Egypt’s financial regulator sets up a committee to oversee carbon emissions cutting units

Local Media

The Egyptian Financial Regulatory Authority (FRA) is establishing the Supervisory and Control Committee on Carbon Emissions Reduction Units and their terms of reference.

Mohamed Farid, Chairperson of the Financial Regulatory Authority (FRA), issued two resolutions No. 57 and 58 of 2023 to set up the new committee.

According to the new decision, the committee is responsible for developing rules for issuing carbon emission reduction certificates while developing rules for regulating and overseeing carbon emission reduction certificates, including requirements for constant full and open disclosure for carbon emission reduction projects and programs.

In addition, it will help in developing standards for selecting verification and approval bodies for carbon emission reduction projects and developing special guiding rules with the standards of integrity and credibility of carbon emission reduction certificates.

Moreover, it shall be tasked with preparing rules for avoiding conflicts of interest for parties involved in the process of issuing carbon emission reduction certificates, preparing rules for defining records of carbon emission reduction certificates whose certificates are valid for trading, and coordinating with the concerned authorities to establish the Egyptian registry for carbon emission reduction certificates, with a description of the types of certificates, reducing carbon emissions.

However, the committee also undertakes other tasks related to its work.

Mohamed Farid further explained that the committee was established due to the mutual work, collaboration, and combining of efforts with the appropriate parties to speed up the rate of activating the carbon emission reduction certificates for the trading market.
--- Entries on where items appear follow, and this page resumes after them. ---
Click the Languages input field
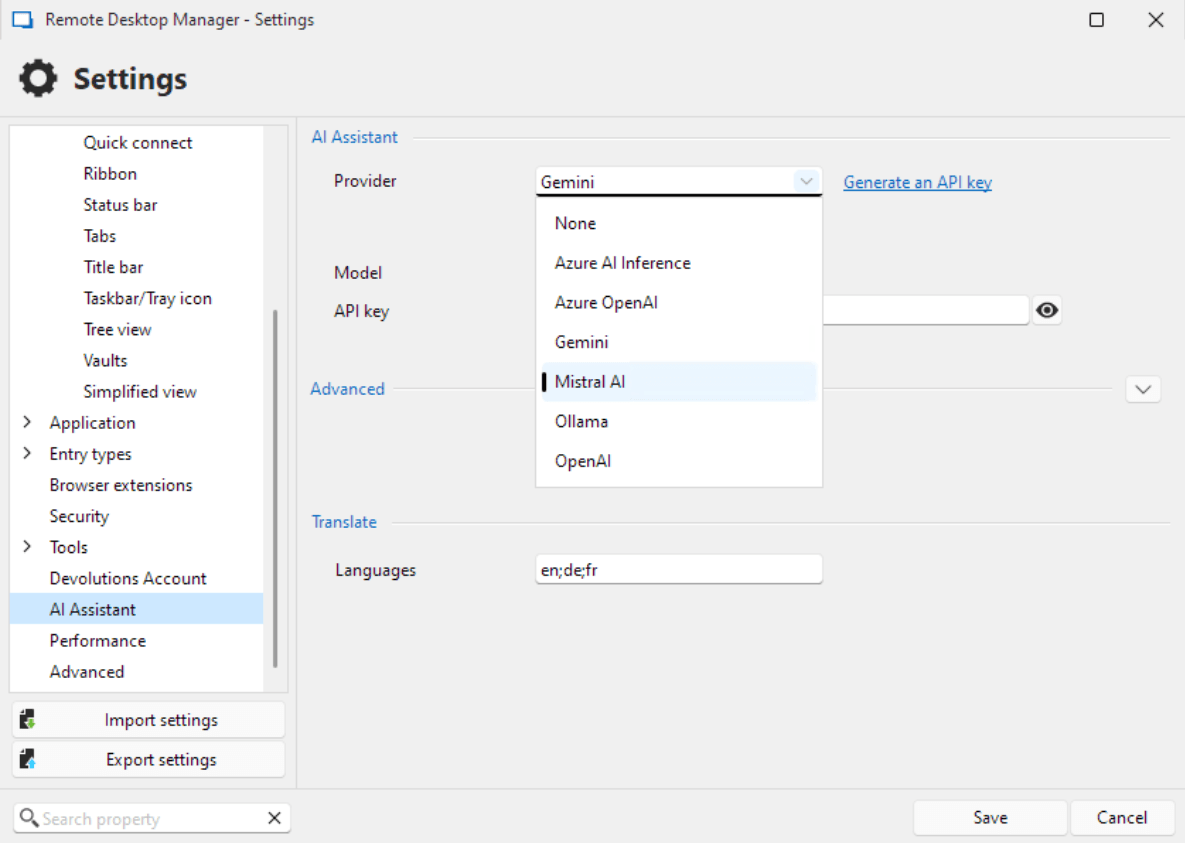The width and height of the screenshot is (1185, 843). pyautogui.click(x=678, y=570)
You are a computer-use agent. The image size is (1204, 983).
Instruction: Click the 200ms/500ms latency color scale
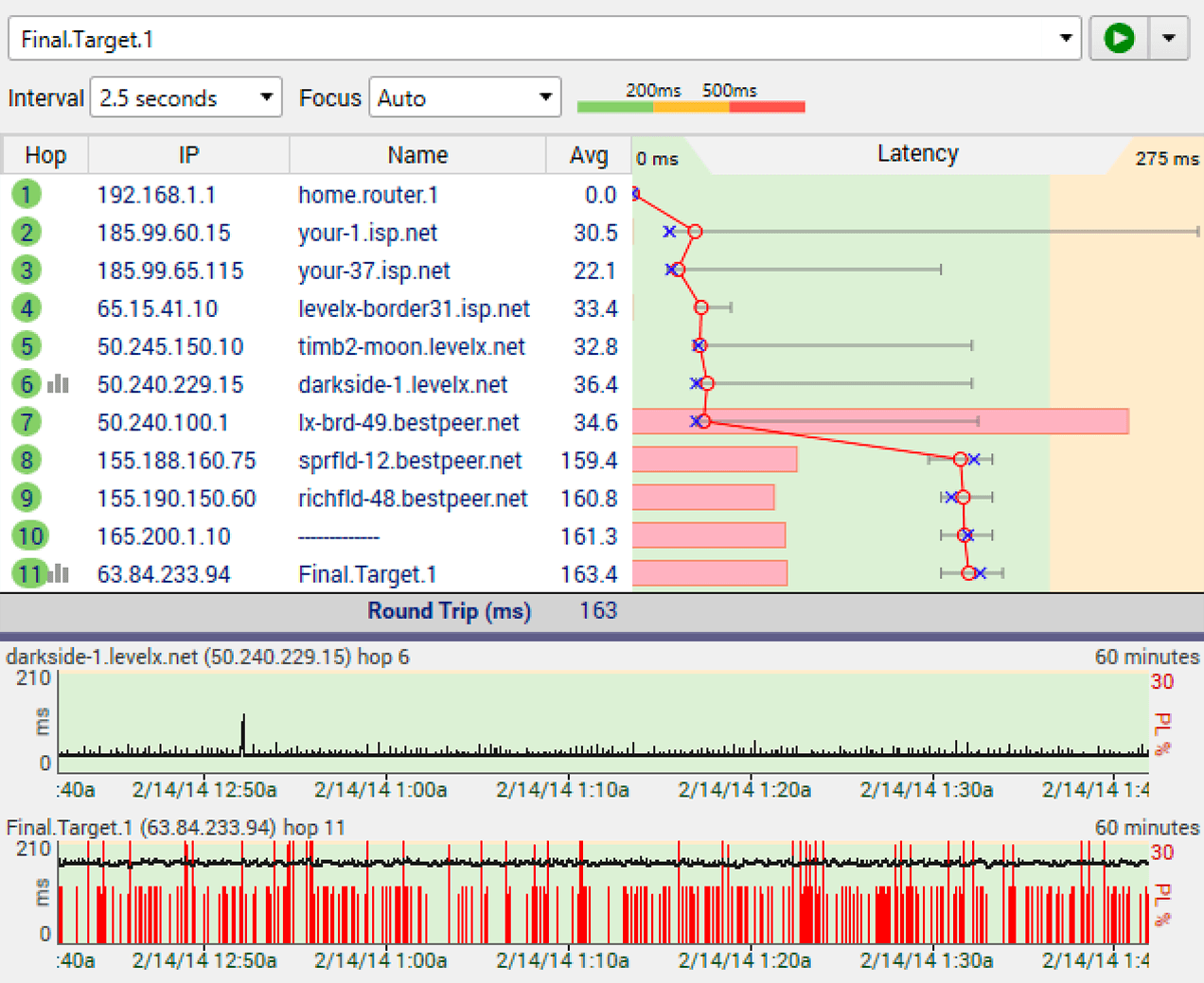[691, 107]
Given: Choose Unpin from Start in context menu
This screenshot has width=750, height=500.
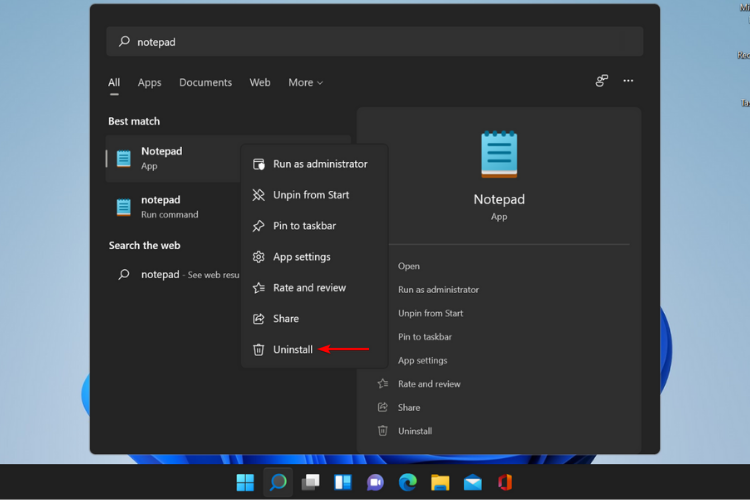Looking at the screenshot, I should [311, 195].
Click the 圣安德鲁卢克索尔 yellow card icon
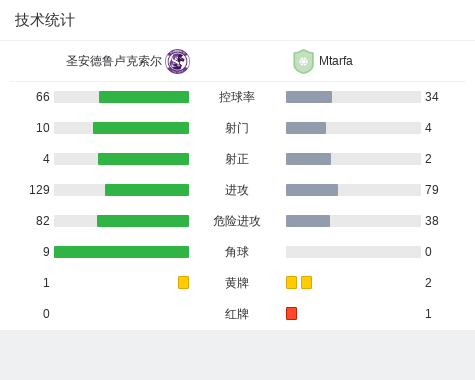The height and width of the screenshot is (380, 475). tap(183, 282)
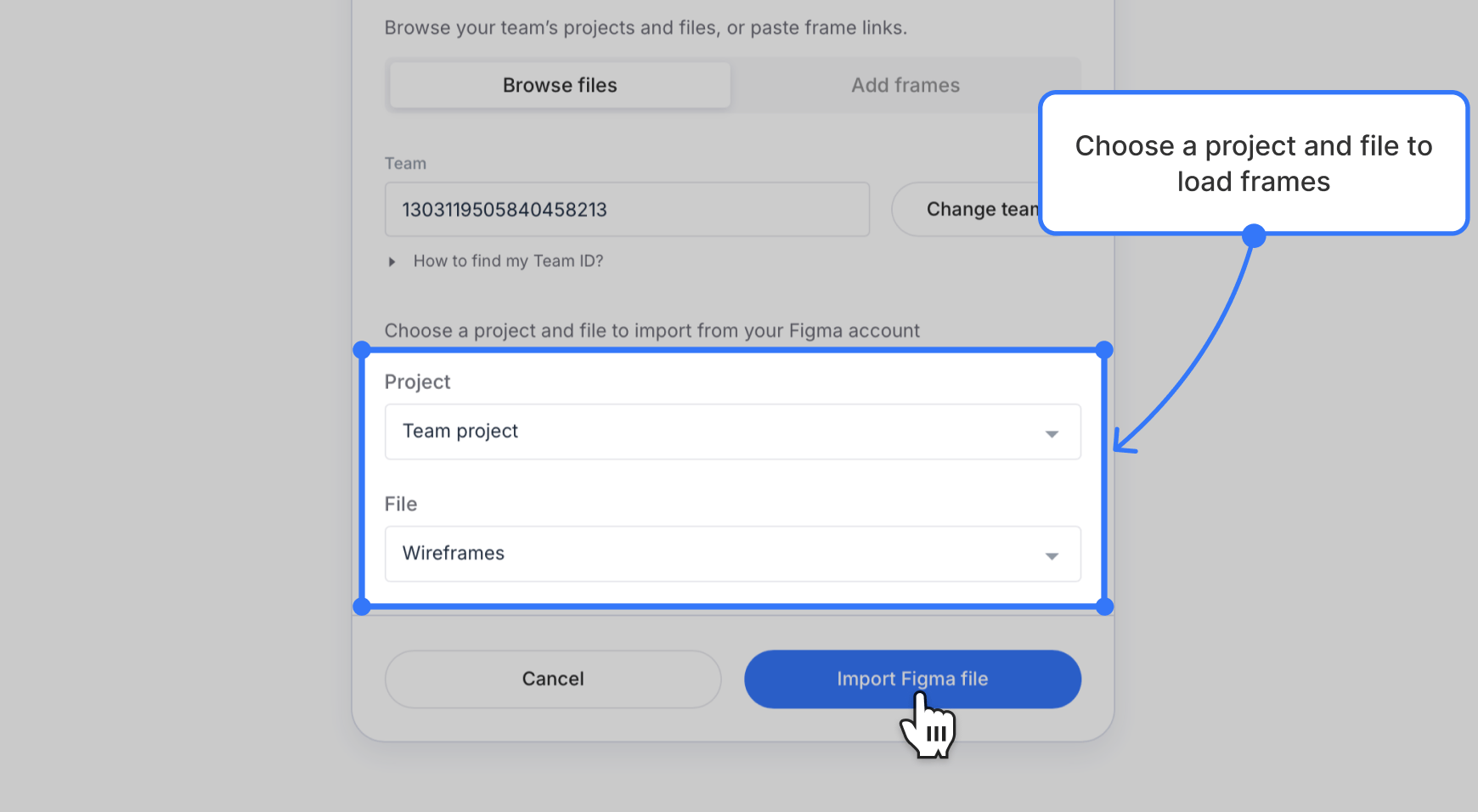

He also noted that the carbon emission reduction certificates were announced by FRA the Egyptian Exchange during the activities of the 27th Climate Summit (COP27) in the city of Sharm El-Sheikh in 2022, with the ultimate objective of motivating corporations to engage more in reducing carbon emissions to comply with international requirements and standards in this regard.

Furthermore, He said that in the past period and light of the preparation of the legislative framework regulating the new market, amendments have been made to the capital market law to allow the carbon emission reduction certificate to be considered a negotiable financial instrument, and all the necessary legislative and procedural requirements in this regard are being met, as the new market supports the state’s efforts aiming to achieve carbon neutrality to reduce global warming and boost financing for climate action.

Furthermore, He indicated that over the past period and in the context of the drafting of the legislative structure regulating the market, amendments to the capital market law have been made to allow the carbon emission reduction certificate to be considered an adjustable financial instrument, and all essential legislative and procedural requirements in this regard are being met, as the new market encourages the efforts of the state to achieve zero greenhouse gases in an effort to reduce global warming and boost financing for climate action.